I was supposed to go to the doctor today

I've been posting about health-related things lately. They've kind of been dominating my attention.

Like today.

For the first time in my life, I had to cancel something because of fibromyalgia pain. (Well, let me clarify. I had to cancel something beyond hanging out with friends/family.) I was supposed to go to my dermatologist's office this morning for a follow-up appointment. But because of my incredibly high pain levels, I had to cancel.

This is just one more example of how my life and my self is different because of chronic illness. I can't always go and do and be as easily as I once could.

I'm adapting. Trying.

26 July 2016

In anticipation of next week

I decided to make an appointment with a therapist.

My appointment is next week, and it's with a new therapist. In fact, I haven't been in counseling since just after Puck was born.

Since then, I've been able to manage my anxiety on my own. No medication, no therapy appointments. There have been some really hard times. It was hard to get through the divorce, and it was really hard when I moved from Illinois to Florida after the divorce. I felt very alone for quite some time then.

I was mostly okay for quite a while. I had a good balance between my personal and professional lives. Then I met the Wifey and fell in love and had an amazing source of support from her and her family.

But for a while, my anxiety and depression levels have been slowly creeping up to a new normal. It started out so slowly that I didn't notice. But then I started noticing that when I had an anxiety attack, my anxiety levels stayed higher than I wanted for much longer than I was used to.

And it didn't go away.

So after trying to deal with it on my own, I've decided to go back into therapy. Maybe I should have a while ago. I don't know. But I am now.

I'm nervous about my upcoming appointment. I'm glad they were able to get me in pretty quickly, particularly as a new patient. I was worried I'd have to wait a while, and I would have been much more likely to cancel (and not reschedule).

I know it's the right decision for me. If I don't take care of myself, I can't take care of my family. Since I know I've been struggling with depression and anxiety most of my life, I know that I have to take care of myself in this way sometimes.

Depression and anxiety are liars. And things will get better. They are getting better.

20 July 2016

As we near the end of summer

Summer is one of the slow times in my work. My primary work revolves around the academic year, so I have a lull in the summer and in December/January.

Image source: punsayaporn / freedigitalphotos.net
This year I had mixed feelings about getting to the lull. My workload in spring was quite heavy, and I needed the break once it finally came.

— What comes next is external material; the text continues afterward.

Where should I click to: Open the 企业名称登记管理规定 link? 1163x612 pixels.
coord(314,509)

At the same time, the void left by a lack of work was a bit frightening, knowing that my work is what our family relies on for survival.

Work picked up a little bit this month, and I know that the levels will return to normal soon. And eventually, I'll be looking forward to the break I get at the end of the year.

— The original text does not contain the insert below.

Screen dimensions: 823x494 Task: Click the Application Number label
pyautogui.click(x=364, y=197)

Despite the lull in work, I've tried to stay productive. I'm working on a few things that have to stay in the background for now, and this has been a good time to do some administrative work, get some elements lined up, and prepare for the fall season of work.

Each week and month that passes, I'm taking steps to move my career in the direction I want it to go. I'm closer to the career person I want to be, and I'm excited about what's coming.

In the meantime, I'm enjoying my summer lull, the extra time with the kids, and the chance to let myself rest a bit before the chaos of autumn begins.

How's your summer going?

18 July 2016

I've been in an air-conditioned nest of introversion....

I've kind of been hiding out this month. The family took a trip over the Fourth of July to visit my in-laws. It was fun but draining. When we got back, life was not really settled, and I've been feeling depression and anxiety slowly, steadily pulling a cold, dark cloak over my head.

I was trying desperately to stay ahead of it, but I just couldn't manage to do it this time. I'm having to let it run its course.

So I'm doing the best I can to keep moving, one step at a time, and lean heavily on the people who are always there for me.

Eventually (hopefully soon), I'll be able to shrug my way out of the cloak and move back to something resembling normalcy.

In the meantime, I'm doing what I can.